John Coyle | Feb 12, 2020

In this domestic corner, we have the 2020 Chevrolet Colorado ZR2 Bison Diesel. This is the beefiest off-rig on the menu from Chevy, and offers diesel power in a mid-size package.

Representing the imports is the 2020 Toyota Tacoma TRD Pro. This venerable competitor has long been a favorite of the outdoorsy set, and showcases Toyota's legendary build quality.

Both the Chevy and the Toyota are great choices if you want to keep going when the going gets rough. So let's take a look at the engines, cabs, infotainment, and price to determine a winner!


First, let’s look at the powertrains. Our tester featured Chevy’s 2.8-liter turbocharged diesel. The little mill is good for 181 horsepower and a robust 369 lb-feet of torque, and comes mated to a six-speed automatic transmission. With the diesel under the hood, Colorado is rated at 20 miles-per-gallon city, 30 highway. With the ZR2 package, the Colorado can tow 5,000 pounds and haul 1,000 pounds. Standard diesels can tow up to 7,700 pounds.

In comparison, the TRD Pro comes with a 3.5-liter V6 pumping out 278 horsepower and 265 lb-ft of torque. While lower Tacoma trims all come with a six-speed automatic, a six-speed stick is available on the TRD Pro. At 19 city and 24 highway, fuel economy isn’t as impressive as the Colorado. But the TRD Pro is rated to tow 6,800 pounds, and haul 1,540 pounds.

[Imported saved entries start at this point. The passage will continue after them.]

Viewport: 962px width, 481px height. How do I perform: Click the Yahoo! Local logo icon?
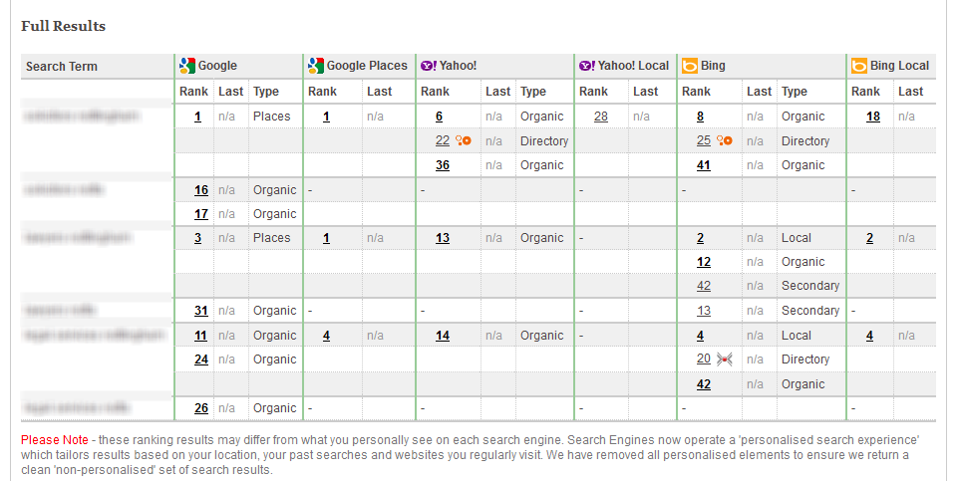click(587, 66)
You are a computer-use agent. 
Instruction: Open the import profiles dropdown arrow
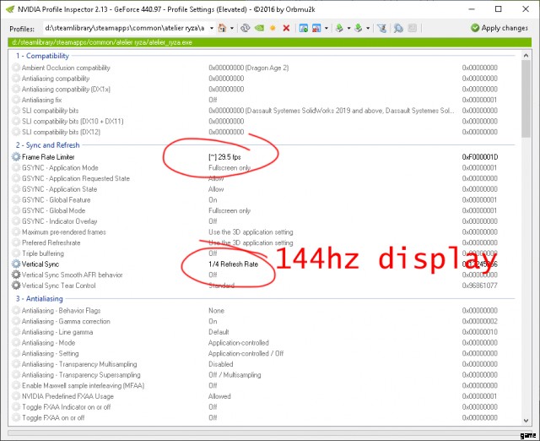[368, 28]
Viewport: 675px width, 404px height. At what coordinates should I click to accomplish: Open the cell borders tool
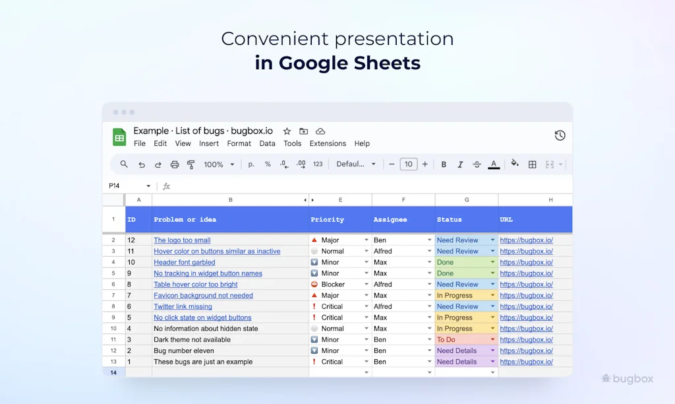click(533, 164)
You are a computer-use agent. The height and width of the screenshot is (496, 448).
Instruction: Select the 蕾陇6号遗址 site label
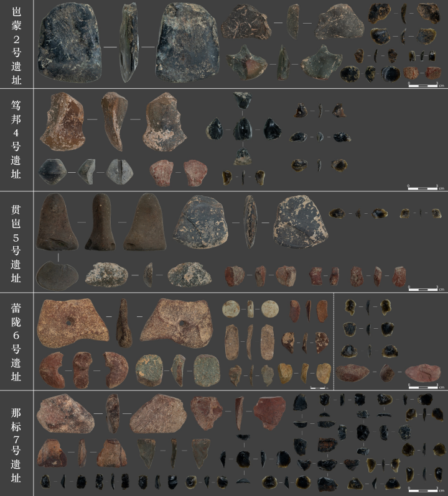point(17,341)
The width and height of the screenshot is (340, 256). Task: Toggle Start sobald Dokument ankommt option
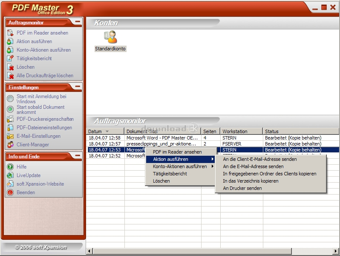click(x=10, y=109)
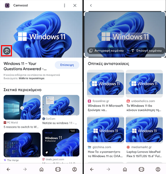This screenshot has width=166, height=174.
Task: Open tabs switcher in left bottom bar
Action: click(x=58, y=169)
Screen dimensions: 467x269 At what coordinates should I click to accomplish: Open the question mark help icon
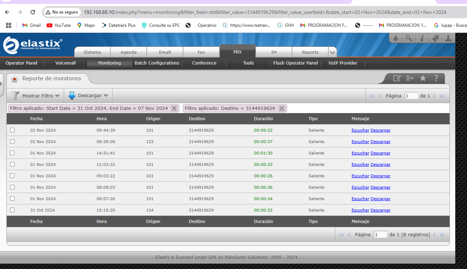[x=436, y=78]
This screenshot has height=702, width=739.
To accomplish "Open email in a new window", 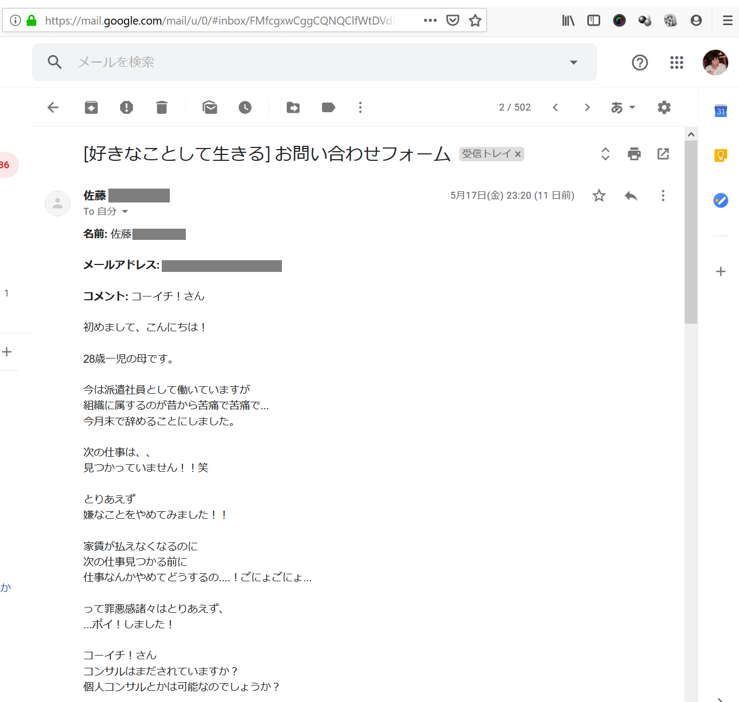I will (663, 154).
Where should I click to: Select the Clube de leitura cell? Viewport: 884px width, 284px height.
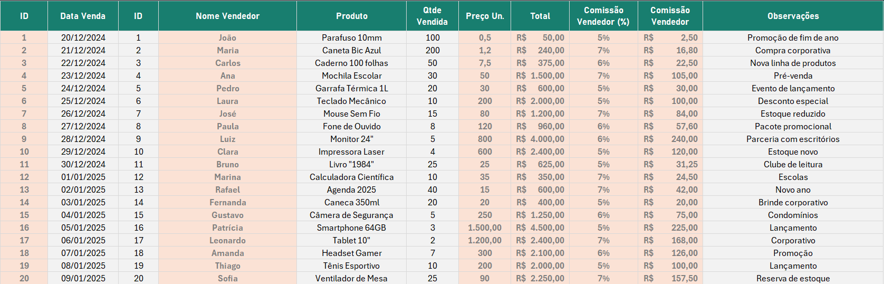click(793, 164)
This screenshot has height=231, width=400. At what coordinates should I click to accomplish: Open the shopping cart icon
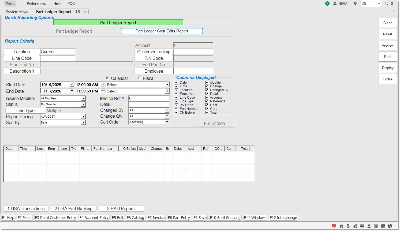point(341,226)
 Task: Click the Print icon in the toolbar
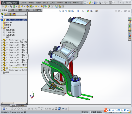pos(100,3)
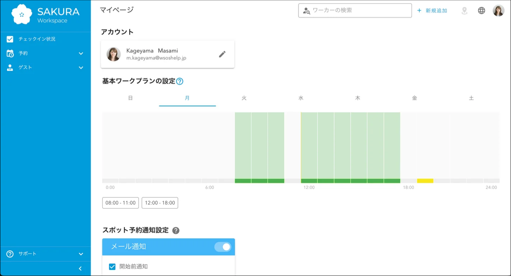Open the globe language selector icon
The height and width of the screenshot is (276, 511).
pyautogui.click(x=482, y=10)
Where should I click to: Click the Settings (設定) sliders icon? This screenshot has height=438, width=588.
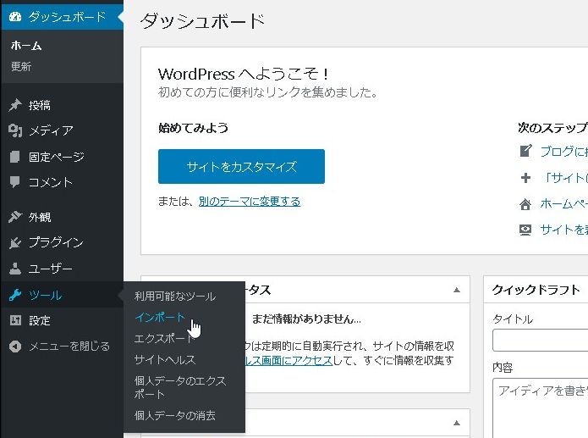click(x=15, y=320)
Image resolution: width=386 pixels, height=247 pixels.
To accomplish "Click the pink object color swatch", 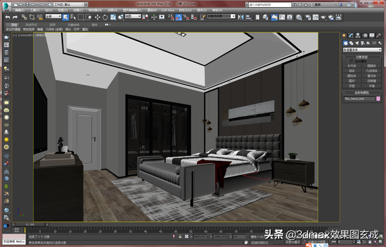I will [378, 98].
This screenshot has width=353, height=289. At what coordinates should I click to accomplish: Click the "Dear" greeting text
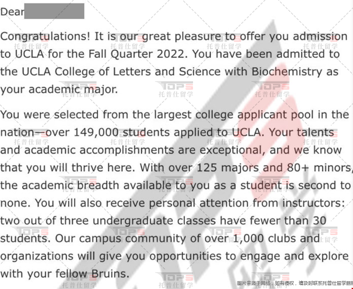(x=12, y=12)
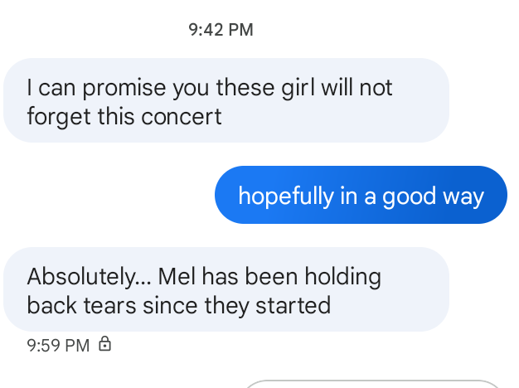Click the encryption lock icon beside 9:59 PM

[105, 344]
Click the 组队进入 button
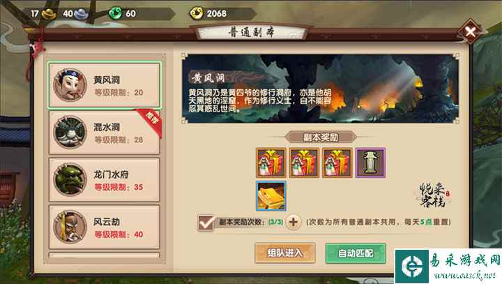502x284 pixels. (x=285, y=253)
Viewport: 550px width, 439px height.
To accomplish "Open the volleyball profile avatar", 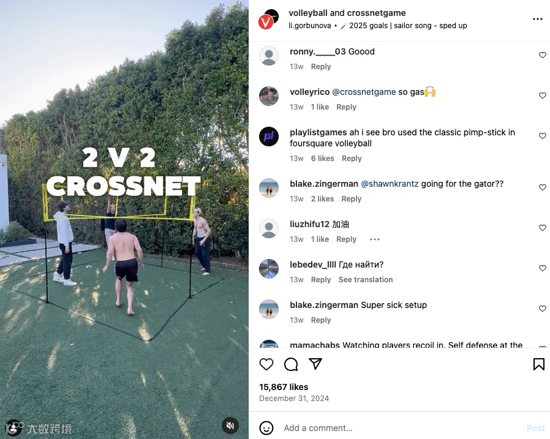I will click(x=268, y=19).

We like the Colorado’s diesel offers great torque and fuel economy. But we think the Toyota’s superior towing and hauling capacity, along with the availability of a stick, gives in the win in the powertrains category.

Shop Chevrolet Colorado Inventory

Cabin Interiors

Next, let’s look at the cabs. The design of the Colorado’s interior has an attractive modern feel. But while the standard leather seats are comfortable, and the rear seats of the crew cab are roomy enough for adults, some of the plastics feel hard, and material quality doesn’t stack up against competitors in the segment.

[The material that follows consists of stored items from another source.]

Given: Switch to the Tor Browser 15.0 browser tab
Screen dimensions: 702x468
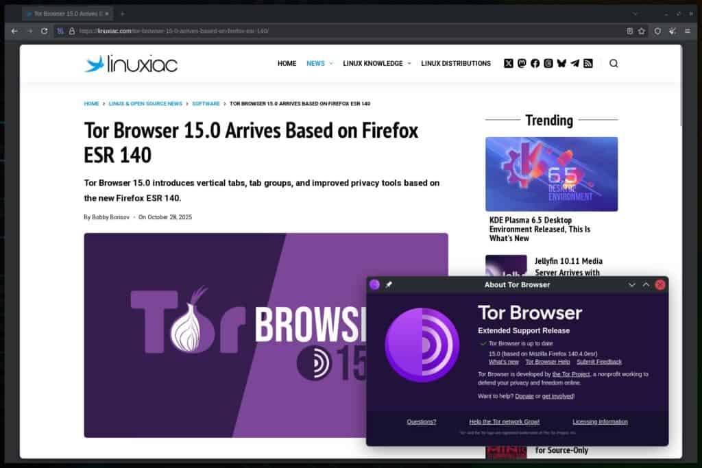Looking at the screenshot, I should (x=62, y=13).
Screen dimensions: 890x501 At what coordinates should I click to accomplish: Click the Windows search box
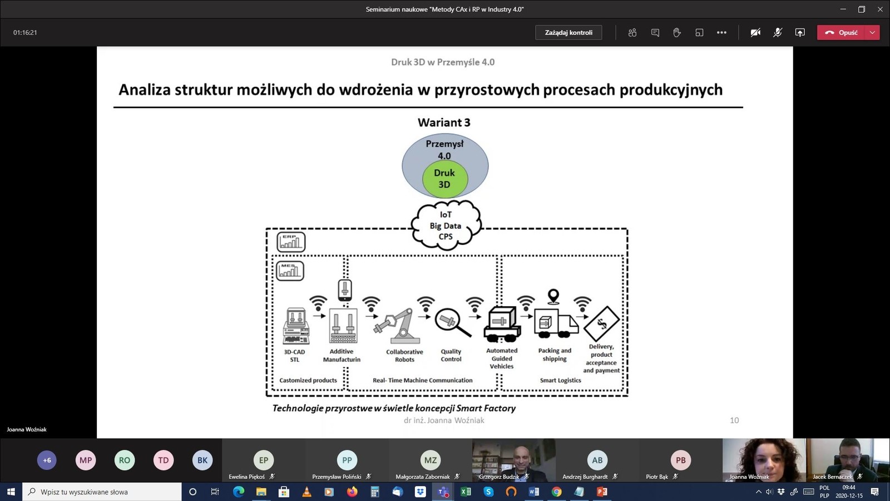[103, 492]
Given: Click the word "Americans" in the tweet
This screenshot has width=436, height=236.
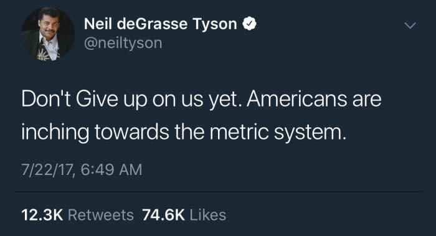Looking at the screenshot, I should pyautogui.click(x=296, y=99).
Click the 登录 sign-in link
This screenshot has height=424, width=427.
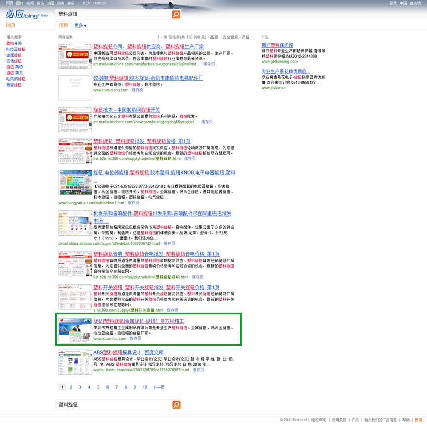point(393,3)
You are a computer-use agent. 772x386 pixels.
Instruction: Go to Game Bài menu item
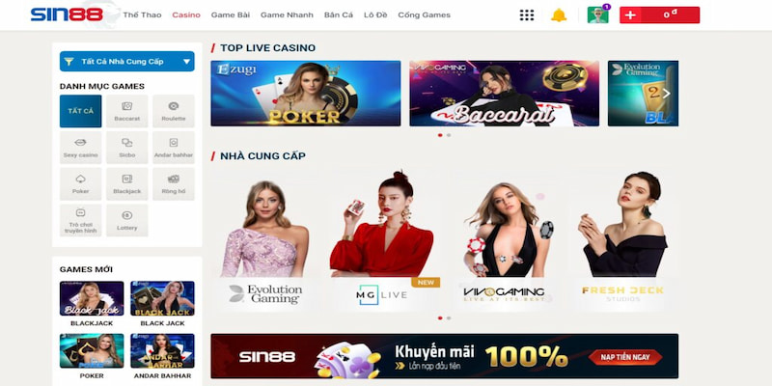click(231, 14)
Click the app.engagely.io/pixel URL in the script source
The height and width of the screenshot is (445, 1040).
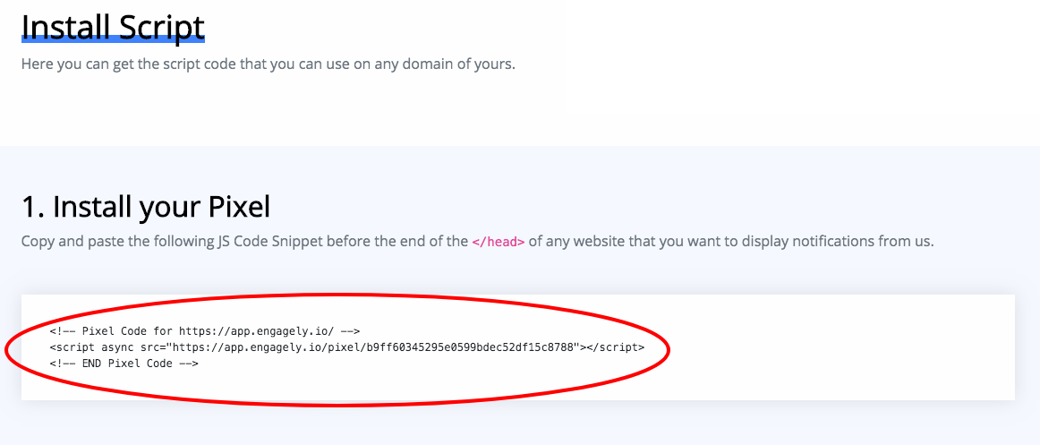291,347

In contrast, the cab of the Toyota is somewhat utilitarian. But materials are high quality, and overall the build quality feels excellent. That said, the interior feels smaller across the board, and there’s less headroom and rear passenger space.

Shop Toyota Tacoma Inventory

Infotainment Systems

In 2020, being built to tackle trails is no excuse to skimp on infotainment, and both the Chevy and Toyota come well equipped. Both have an eight-inch touchscreen with Apple CarPlay and Android Auto, Bluetooth, and available USB ports. Also, both systems are intuitive, and tech-savvy folks looking for a WiFi hotspot will be able to pony up for it when it comes time to select options. Since these systems are more alike than they are different, we’re going to call this another draw.

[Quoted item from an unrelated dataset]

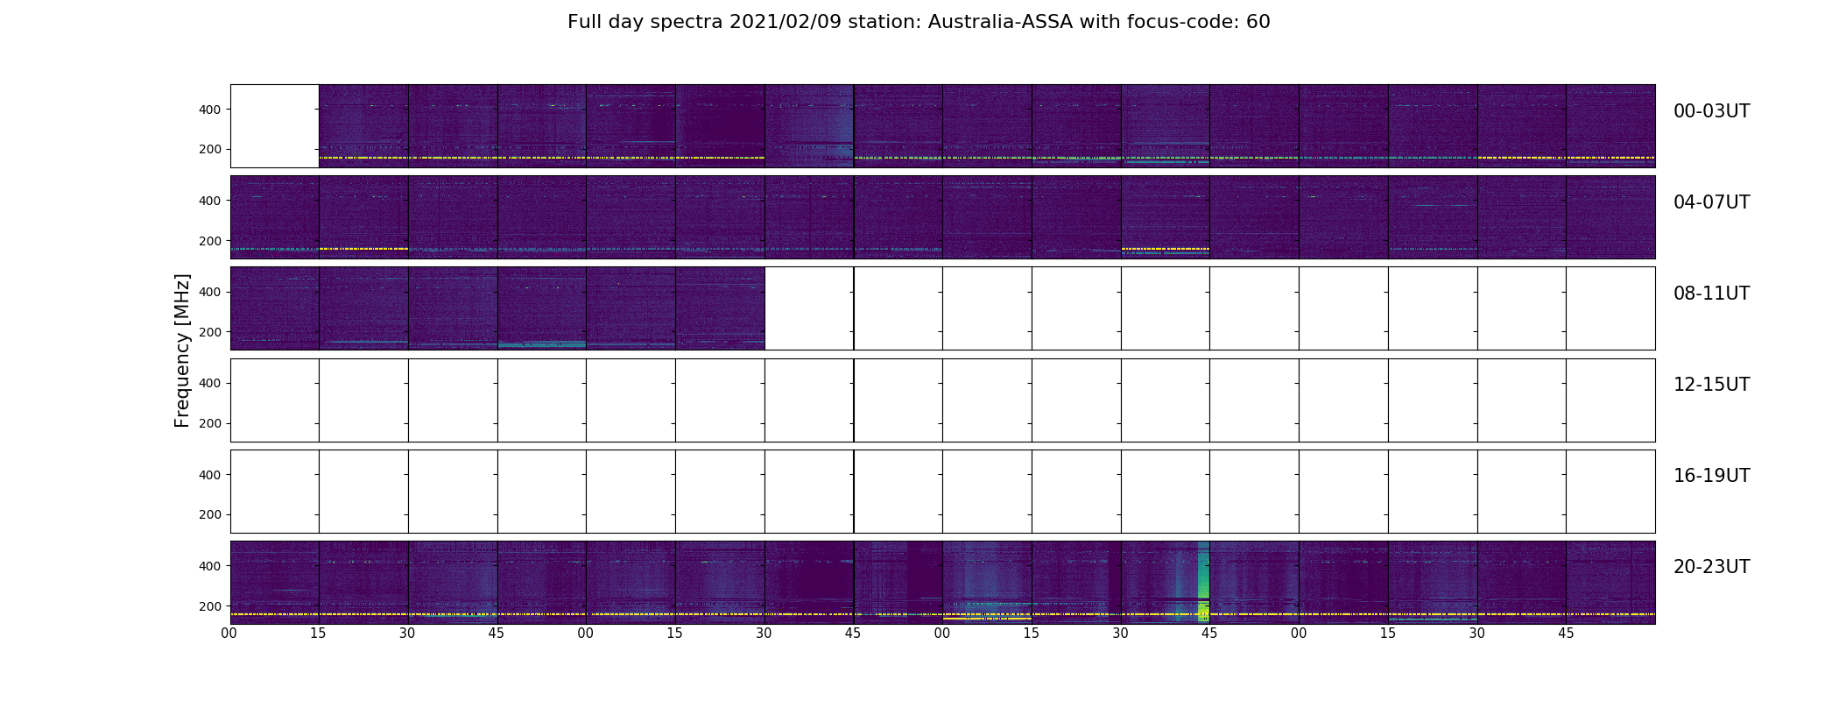Click the 00-03UT row label
The width and height of the screenshot is (1839, 701).
coord(1711,111)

Now, let’s look at safety. In testing by the National Highway Traffic Safety Administration, Colorado earned four out of five stars. While GM’s teen driver package,which allows parents to limit radio volume and vehicle speed is standard, more advanced features like lane departure warning and forward collision warning are extra.

Shop Chevrolet Colorado Inventory


While the Tacoma also earned four out of five stars in NHTSA testing, it comes with Toyota’s Safety Sense P, which includes forward collision warning, forward automatic emergency braking, lane departure warning, and pedestrian detection, and more. So we’re as far as safety goes, so regarding safety, we’re going to give it to the Toyota.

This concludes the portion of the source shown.